■ **ОПИСАНИЕ ЗАДАНИЯ**:
Перепишите без изменений фрагмент текста об Эртеле от слов «<Бунин И. А. Воспоминания. Париж: Возрождение, 1950.» до слов «отношеніях даже больше.».

■ **ИСХОДНЫЙ ТЕКСТ**:
<Бунин И. А. Воспоминания. Париж: Возрождение, 1950. С. 171—183>

 

ЭРТЕЛЬ

Он теперь почти забыт, а для большинства и совсѣм неизвѣстен. Удивительна была его жизнь, удивительно и это забвенiе. Кто забыл его друзей и современников, — Гаршина, Успенскаго, Короленко, Чехова? А вѣдь в общем он был не меньше их, — за исключеніем, конечно, Чехова, — в нѣкоторых отношеніях даже больше.

Двадцать лѣт тому назад, в Москвѣ, в чудесный морозный день, я сидѣл в его кабинетѣ, в залитой солнцем квартирѣ на Воздвиженкѣ и, как всегда при встрѣчах с ним, думал:

— Какая умница, какой талант в каждом словѣ, в каждой усмѣшкѣ! Какая смѣсь мужественности и мягкости, твердости и деликатности, породистаго англичанина и воронежскаго прасола! Как все мило в нем и вокруг него: и его сухощавая, высокая фигура в прекрасном англійском костюмѣ, на котором нѣт ни единой пушинки, и бѣлоснѣжное бѣлье, и крупныя с рыжеватыми волосами руки, и висячіе русые усы, и голубые меланхолическіе глаза, и янтарный мундштук, в котором душисто дымится дорогая папироса, и весь этот кабинет, сверкающій солнцем, чистотой, комфортом! Как повѣрить, что этот самый человѣк в юности двух слов не умѣл связать в самом невзыскательном

 

// 171

 

уѣздном обществѣ, плохо знал, как обращаться с салфеткой, писал с нелѣпѣйшими орфографическими ошибками?

В этой-же самой квартирѣ он вскорѣ и умер — от разрыва сердца.

Через год послѣ того вышли в свѣт семь томов собранія его сочиненій (разсказов, повѣстей и романов) и один том писем. К роману «Гарденины» было приложено предисловiе Толстого. К письмам — его автобіографія и статья Гершензона: «Міровозрѣніе Эртеля».

Толстой писал о «Гардениных», что, «начав читать эту книгу, не мог оторваться, пока не прочел ее всю и не перечел нѣкоторых мѣст по несколько раз». Он писал:

«Главное достоинство, кромѣ серьезнаго отношенія к дѣлу, кромѣ такого знанія народнаго быта, какого я не знаю ни у одного писателя, — неподражаемое, невстрѣчаемое нигдѣ достоинство этого романа есть удивительный по вѣрности, красотѣ, разнообразiю и силѣ народный язык. Такого языка не найдешь ни у старых, ни у новых писателей. Мало того, что народный язык его вѣрен, силен, красив, он безконечно разнообразен. Старик дворовый говорит одним языком, мастеровой другим, молодой парень третьим, бабы четвертым, дѣвки опять иным. У какого-то писателя высчитали количество употребляемых им слов. Я думаю, что у Эртеля количество это, особенно народных слов, было бы самое большое из всѣх русских писателей, да еще каких вѣрных, хороших, сильных, нигдѣ, кромѣ как в народѣ, не употребляемых слов. И нигдѣ эти слова не подчеркнуты, не преувеличена их исключительность, не чувствуется того, что так часто бывает, что автор хо-

 

// 172

 

чет щегольнуть, удивить подслушанным им словечком…»

■ **Записи о поиске элементов на экранах**:
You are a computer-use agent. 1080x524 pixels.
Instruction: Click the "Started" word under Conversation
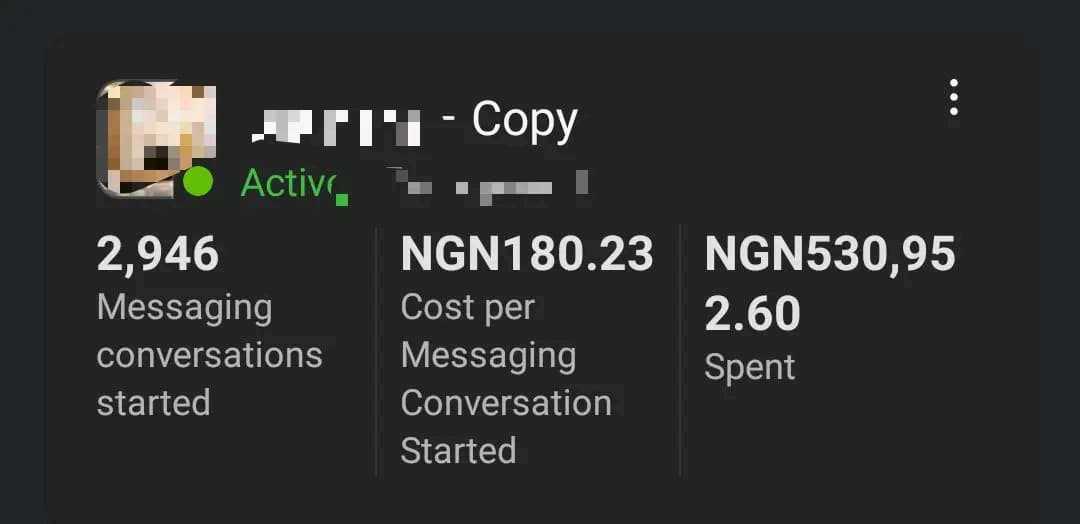pyautogui.click(x=458, y=451)
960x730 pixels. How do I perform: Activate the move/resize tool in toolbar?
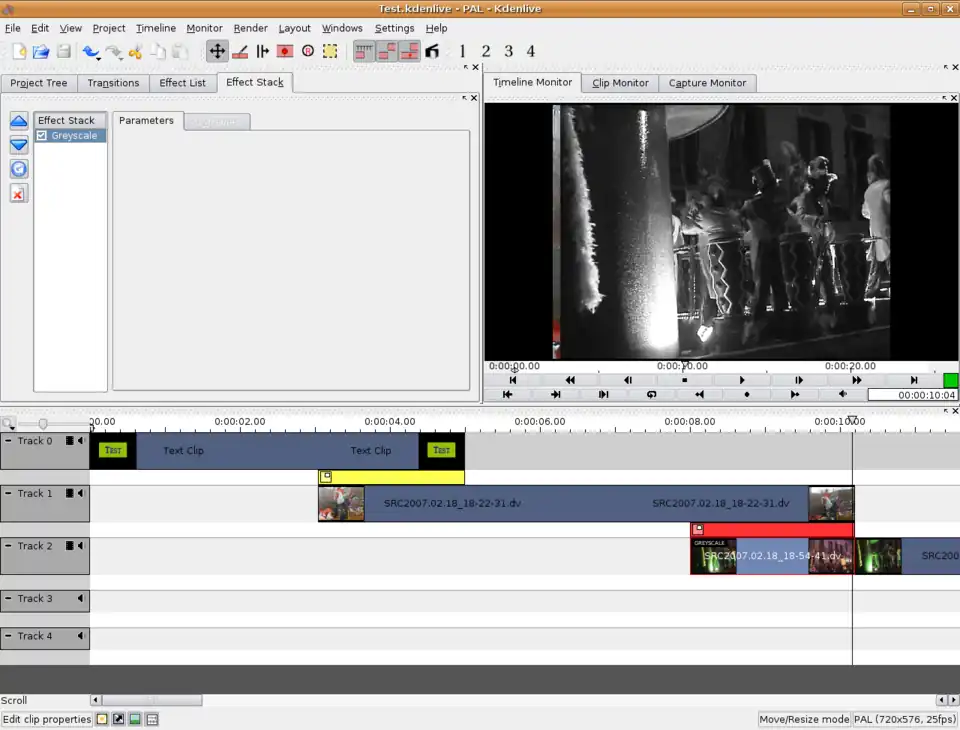pyautogui.click(x=217, y=51)
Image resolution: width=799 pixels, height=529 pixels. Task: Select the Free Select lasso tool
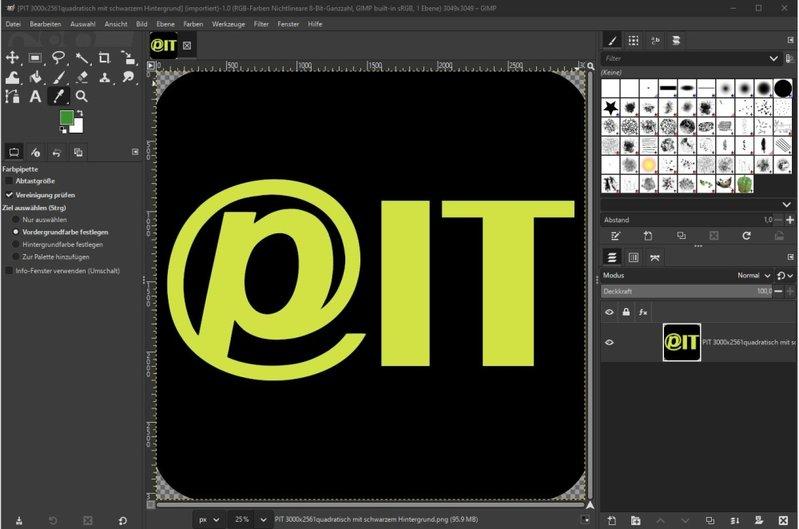tap(59, 57)
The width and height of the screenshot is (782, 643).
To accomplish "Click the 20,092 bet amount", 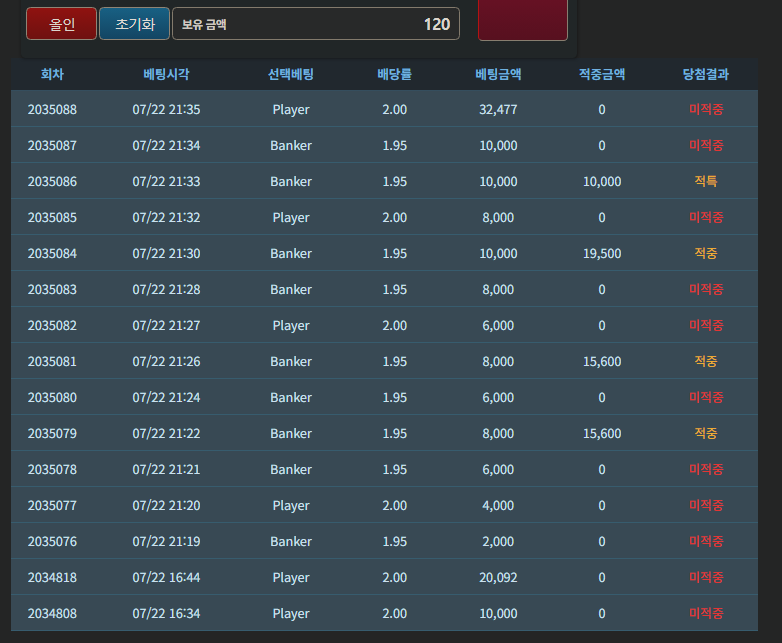I will pos(498,577).
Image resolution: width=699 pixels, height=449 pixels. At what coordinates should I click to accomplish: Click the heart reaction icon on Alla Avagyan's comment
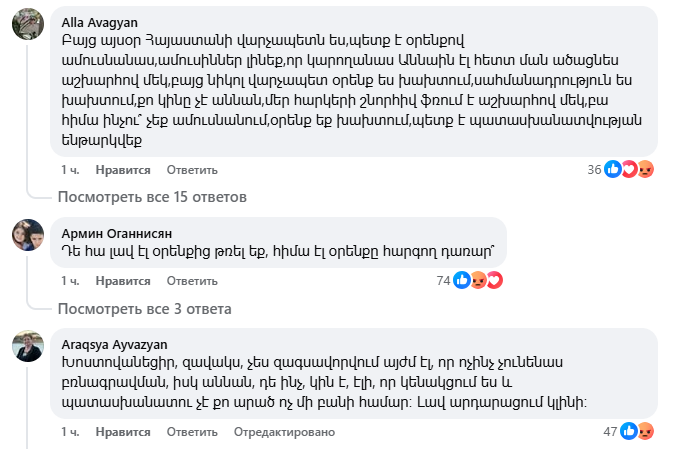[628, 169]
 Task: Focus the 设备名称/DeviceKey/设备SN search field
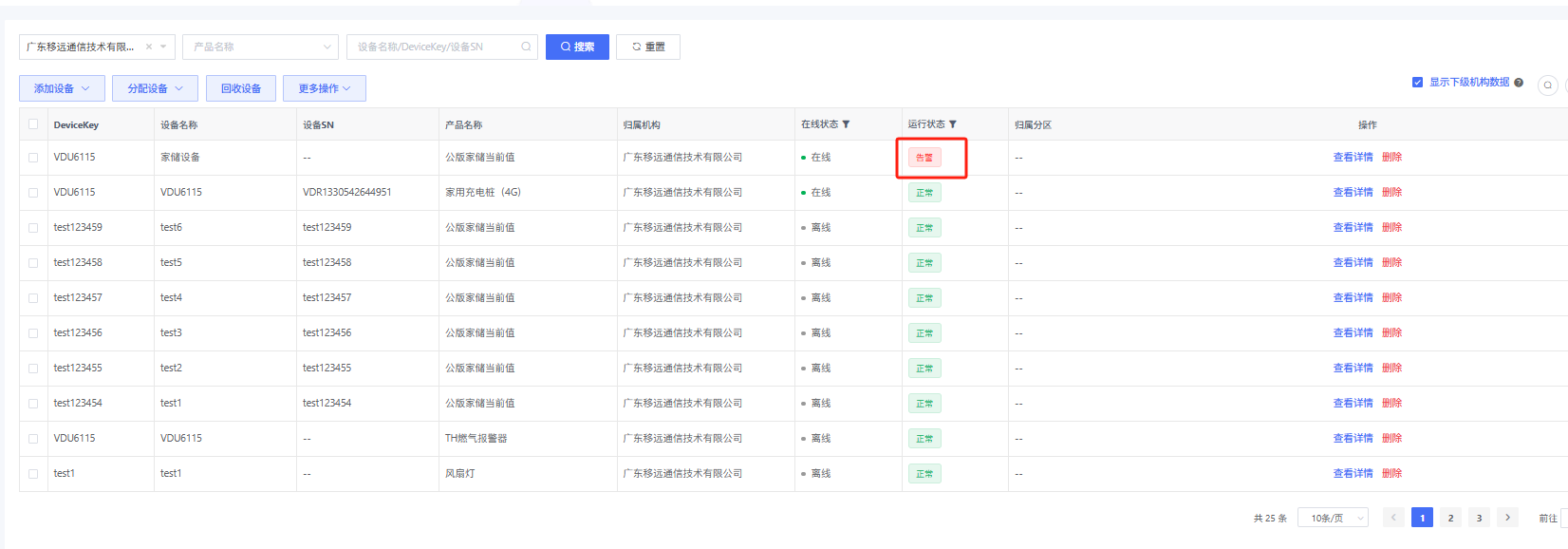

■ **ОБРАЗЕЦ ОТВЕТА**:
<Бунин И. А. Воспоминания. Париж: Возрождение, 1950. С. 171—183>

 

ЭРТЕЛЬ

Он теперь почти забыт, а для большинства и совсѣм неизвѣстен. Удивительна была его жизнь, удивительно и это забвенiе. Кто забыл его друзей и современников, — Гаршина, Успенскаго, Короленко, Чехова? А вѣдь в общем он был не меньше их, — за исключеніем, конечно, Чехова, — в нѣкоторых отношеніях даже больше.